== Exercise details ==
Among the entries below, extract exactly the lines that run from the one with "Decline all [button] (235, 623)" through the one with "Talk to an Expert (33, 2369)", both ends included.
########################################
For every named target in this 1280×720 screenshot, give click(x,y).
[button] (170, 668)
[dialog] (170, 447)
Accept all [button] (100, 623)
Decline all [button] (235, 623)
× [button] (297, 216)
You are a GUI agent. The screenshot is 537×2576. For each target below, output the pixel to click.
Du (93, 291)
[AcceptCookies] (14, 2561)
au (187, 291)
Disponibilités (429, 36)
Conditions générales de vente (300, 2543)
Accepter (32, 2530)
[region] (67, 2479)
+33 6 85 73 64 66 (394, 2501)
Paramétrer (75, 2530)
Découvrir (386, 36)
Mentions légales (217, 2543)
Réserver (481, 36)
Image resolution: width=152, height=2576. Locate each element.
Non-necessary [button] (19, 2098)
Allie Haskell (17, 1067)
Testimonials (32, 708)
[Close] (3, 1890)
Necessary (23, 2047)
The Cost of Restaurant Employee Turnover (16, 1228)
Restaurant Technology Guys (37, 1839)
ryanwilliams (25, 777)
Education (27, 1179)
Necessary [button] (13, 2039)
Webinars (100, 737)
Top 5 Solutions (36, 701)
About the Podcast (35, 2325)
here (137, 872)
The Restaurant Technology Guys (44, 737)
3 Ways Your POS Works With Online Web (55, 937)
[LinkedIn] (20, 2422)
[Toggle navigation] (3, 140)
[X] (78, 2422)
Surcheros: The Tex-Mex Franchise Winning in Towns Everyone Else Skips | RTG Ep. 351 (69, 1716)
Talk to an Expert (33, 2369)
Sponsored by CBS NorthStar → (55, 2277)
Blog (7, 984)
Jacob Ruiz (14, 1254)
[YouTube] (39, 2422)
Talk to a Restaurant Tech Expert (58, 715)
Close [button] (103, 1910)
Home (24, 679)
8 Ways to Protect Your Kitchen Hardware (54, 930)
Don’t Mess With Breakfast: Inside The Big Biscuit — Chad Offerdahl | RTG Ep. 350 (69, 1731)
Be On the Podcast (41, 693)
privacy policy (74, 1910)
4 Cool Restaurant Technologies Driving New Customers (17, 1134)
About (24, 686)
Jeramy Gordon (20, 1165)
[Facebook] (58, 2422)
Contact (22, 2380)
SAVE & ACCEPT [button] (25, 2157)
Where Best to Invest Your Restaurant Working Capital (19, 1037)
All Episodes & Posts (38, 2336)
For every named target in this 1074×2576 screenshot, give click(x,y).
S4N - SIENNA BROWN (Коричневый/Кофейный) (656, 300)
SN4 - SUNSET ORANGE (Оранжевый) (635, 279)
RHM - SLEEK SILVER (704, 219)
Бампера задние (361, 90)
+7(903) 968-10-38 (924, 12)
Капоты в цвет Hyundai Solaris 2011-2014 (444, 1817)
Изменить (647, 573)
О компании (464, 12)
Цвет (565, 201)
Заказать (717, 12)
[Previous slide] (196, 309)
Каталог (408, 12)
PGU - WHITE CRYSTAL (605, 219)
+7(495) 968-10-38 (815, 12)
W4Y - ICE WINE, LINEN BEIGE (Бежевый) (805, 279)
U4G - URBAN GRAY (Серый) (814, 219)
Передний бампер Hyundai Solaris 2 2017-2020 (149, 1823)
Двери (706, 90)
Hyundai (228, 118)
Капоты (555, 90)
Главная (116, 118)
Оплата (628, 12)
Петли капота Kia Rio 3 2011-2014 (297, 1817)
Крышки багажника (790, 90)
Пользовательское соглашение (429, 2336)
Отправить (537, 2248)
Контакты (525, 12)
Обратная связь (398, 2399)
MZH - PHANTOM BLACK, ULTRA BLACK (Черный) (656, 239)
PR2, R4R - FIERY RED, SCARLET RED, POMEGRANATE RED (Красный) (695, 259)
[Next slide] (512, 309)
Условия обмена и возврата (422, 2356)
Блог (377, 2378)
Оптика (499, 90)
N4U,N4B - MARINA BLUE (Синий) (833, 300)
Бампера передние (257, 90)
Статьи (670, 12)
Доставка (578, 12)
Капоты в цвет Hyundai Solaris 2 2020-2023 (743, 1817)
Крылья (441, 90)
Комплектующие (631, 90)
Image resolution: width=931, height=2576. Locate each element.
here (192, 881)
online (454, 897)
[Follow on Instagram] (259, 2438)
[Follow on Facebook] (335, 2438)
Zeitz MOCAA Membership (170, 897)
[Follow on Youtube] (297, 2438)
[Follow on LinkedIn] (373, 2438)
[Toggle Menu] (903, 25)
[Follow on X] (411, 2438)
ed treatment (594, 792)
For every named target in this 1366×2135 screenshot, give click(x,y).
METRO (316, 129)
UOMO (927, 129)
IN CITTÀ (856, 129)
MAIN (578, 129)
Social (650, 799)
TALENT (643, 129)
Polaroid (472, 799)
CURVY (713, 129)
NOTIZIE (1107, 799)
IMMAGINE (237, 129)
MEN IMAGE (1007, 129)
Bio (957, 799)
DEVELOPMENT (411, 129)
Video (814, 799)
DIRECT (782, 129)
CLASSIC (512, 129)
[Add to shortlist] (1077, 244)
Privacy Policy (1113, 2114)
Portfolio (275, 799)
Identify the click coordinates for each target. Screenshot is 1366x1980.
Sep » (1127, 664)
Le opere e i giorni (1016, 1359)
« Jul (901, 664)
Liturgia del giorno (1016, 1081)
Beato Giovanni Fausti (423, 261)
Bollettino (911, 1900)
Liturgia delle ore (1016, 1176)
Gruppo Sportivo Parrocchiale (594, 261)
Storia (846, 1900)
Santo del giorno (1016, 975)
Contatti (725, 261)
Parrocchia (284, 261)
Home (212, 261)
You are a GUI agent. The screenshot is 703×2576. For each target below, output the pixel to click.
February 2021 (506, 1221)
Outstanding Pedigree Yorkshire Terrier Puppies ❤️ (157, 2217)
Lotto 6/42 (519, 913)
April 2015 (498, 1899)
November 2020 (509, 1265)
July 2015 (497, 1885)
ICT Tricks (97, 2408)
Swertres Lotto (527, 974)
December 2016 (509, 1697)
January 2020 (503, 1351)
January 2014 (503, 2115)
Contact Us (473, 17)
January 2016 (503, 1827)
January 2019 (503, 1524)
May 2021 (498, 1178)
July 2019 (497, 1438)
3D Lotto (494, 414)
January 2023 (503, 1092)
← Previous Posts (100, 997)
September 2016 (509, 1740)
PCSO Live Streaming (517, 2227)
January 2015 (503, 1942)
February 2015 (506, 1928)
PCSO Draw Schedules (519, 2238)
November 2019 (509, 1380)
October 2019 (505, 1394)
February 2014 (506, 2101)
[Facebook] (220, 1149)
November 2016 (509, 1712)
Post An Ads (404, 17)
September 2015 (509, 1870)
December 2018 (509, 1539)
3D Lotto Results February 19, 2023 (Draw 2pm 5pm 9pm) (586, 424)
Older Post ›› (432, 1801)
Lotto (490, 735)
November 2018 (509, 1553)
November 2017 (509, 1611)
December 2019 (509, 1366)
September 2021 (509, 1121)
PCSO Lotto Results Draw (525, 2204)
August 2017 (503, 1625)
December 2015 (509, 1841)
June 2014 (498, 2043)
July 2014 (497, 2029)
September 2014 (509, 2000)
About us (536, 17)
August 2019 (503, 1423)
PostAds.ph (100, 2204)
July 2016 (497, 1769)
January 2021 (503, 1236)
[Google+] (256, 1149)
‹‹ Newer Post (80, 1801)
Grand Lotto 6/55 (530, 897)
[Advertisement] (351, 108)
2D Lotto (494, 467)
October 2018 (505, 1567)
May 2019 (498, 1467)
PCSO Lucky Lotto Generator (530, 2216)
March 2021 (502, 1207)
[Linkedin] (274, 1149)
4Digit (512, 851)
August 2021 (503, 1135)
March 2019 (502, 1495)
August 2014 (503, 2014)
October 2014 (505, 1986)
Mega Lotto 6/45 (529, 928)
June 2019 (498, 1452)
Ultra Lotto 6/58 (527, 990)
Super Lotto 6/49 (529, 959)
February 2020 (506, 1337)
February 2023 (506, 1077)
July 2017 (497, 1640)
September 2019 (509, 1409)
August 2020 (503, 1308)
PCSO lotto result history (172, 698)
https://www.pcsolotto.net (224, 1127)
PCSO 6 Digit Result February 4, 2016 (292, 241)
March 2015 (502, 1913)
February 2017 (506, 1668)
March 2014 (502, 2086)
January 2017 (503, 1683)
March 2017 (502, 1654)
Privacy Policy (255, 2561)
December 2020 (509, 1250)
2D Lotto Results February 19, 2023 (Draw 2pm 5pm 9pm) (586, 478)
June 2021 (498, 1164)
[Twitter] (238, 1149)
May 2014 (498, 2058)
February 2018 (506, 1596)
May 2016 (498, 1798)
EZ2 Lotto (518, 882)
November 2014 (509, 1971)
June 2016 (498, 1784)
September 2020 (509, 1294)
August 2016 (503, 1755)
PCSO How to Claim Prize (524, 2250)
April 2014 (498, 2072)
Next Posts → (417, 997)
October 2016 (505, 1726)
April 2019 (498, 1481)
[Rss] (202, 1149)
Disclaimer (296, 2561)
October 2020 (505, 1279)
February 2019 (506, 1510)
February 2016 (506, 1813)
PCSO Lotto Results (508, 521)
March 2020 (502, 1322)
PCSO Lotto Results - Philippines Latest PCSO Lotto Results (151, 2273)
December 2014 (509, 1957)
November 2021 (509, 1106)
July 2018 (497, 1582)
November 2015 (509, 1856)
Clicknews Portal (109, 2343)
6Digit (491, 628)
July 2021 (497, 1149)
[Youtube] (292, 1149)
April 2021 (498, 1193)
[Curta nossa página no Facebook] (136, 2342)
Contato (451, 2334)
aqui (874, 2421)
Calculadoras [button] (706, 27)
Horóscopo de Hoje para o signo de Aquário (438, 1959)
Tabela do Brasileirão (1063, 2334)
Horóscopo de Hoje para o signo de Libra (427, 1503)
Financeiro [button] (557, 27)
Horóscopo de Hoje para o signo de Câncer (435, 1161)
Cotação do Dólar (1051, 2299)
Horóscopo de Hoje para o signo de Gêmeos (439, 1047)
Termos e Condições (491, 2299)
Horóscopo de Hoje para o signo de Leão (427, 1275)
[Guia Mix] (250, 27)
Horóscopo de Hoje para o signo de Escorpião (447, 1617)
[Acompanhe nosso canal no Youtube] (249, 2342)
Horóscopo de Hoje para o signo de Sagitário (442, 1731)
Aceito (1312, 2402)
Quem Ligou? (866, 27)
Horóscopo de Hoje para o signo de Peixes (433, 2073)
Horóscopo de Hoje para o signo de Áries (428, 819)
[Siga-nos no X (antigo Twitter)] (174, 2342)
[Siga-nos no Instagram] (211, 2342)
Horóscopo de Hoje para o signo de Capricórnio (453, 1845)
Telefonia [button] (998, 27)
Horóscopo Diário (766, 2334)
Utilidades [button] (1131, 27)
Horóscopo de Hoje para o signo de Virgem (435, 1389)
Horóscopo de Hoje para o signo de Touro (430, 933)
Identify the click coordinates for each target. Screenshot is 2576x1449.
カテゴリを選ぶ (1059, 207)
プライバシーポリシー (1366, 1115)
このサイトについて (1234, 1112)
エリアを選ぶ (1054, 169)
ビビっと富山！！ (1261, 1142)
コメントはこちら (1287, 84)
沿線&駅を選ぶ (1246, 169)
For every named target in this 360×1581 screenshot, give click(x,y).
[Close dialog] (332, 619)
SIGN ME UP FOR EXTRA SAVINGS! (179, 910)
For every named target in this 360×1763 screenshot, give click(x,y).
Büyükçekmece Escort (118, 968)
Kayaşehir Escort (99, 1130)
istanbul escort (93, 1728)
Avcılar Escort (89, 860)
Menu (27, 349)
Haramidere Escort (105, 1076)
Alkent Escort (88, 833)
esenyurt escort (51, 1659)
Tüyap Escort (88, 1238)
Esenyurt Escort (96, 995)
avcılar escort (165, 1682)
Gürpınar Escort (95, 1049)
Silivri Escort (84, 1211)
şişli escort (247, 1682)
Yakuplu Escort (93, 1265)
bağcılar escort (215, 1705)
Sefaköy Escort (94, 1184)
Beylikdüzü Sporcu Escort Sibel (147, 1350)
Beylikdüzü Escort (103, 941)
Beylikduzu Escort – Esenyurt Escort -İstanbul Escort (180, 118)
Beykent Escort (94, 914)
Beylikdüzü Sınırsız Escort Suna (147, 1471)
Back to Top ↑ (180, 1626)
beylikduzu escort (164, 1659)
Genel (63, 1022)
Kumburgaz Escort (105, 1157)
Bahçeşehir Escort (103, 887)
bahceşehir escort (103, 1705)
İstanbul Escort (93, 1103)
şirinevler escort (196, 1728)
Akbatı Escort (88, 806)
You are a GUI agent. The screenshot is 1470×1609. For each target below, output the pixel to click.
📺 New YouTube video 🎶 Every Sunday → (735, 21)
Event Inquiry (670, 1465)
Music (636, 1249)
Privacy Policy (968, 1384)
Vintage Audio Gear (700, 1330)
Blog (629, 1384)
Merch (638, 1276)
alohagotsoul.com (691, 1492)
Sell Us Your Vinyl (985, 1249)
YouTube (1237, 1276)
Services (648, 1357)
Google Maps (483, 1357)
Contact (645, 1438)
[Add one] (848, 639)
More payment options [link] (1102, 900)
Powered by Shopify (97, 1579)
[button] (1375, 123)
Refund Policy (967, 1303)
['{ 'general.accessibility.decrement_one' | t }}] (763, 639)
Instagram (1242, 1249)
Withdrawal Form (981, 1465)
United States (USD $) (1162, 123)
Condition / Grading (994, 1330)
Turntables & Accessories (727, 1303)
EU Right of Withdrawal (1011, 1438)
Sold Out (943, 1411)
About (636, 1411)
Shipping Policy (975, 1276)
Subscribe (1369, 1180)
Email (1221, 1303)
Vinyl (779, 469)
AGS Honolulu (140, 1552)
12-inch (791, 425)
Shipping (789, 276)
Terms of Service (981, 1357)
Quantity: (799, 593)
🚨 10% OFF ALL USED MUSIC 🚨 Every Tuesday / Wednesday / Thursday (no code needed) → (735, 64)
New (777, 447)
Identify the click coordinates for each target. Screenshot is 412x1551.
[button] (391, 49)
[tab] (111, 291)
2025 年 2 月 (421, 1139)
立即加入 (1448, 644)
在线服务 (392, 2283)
########################################
== Answer ==
Decline all [button] (235, 623)
× [button] (297, 216)
You are a GUI agent. The screenshot is 537×2576. For each target below, output the pixel to click.
Du (93, 291)
[AcceptCookies] (14, 2561)
au (187, 291)
Disponibilités (429, 36)
Conditions générales de vente (300, 2543)
Accepter (32, 2530)
[region] (67, 2479)
+33 6 85 73 64 66 (394, 2501)
Paramétrer (75, 2530)
Découvrir (386, 36)
Mentions légales (217, 2543)
Réserver (481, 36)
Image resolution: width=152, height=2576. Locate each element.
Non-necessary [button] (19, 2098)
Allie Haskell (17, 1067)
Testimonials (32, 708)
[Close] (3, 1890)
Necessary (23, 2047)
The Cost of Restaurant Employee Turnover (16, 1228)
Restaurant Technology Guys (37, 1839)
ryanwilliams (25, 777)
Education (27, 1179)
Necessary [button] (13, 2039)
Webinars (100, 737)
Top 5 Solutions (36, 701)
About the Podcast (35, 2325)
here (137, 872)
The Restaurant Technology Guys (44, 737)
3 Ways Your POS Works With Online Web (55, 937)
[LinkedIn] (20, 2422)
[Toggle navigation] (3, 140)
[X] (78, 2422)
Surcheros: The Tex-Mex Franchise Winning in Towns Everyone Else Skips | RTG Ep. 351 (69, 1716)
Talk to an Expert (33, 2369)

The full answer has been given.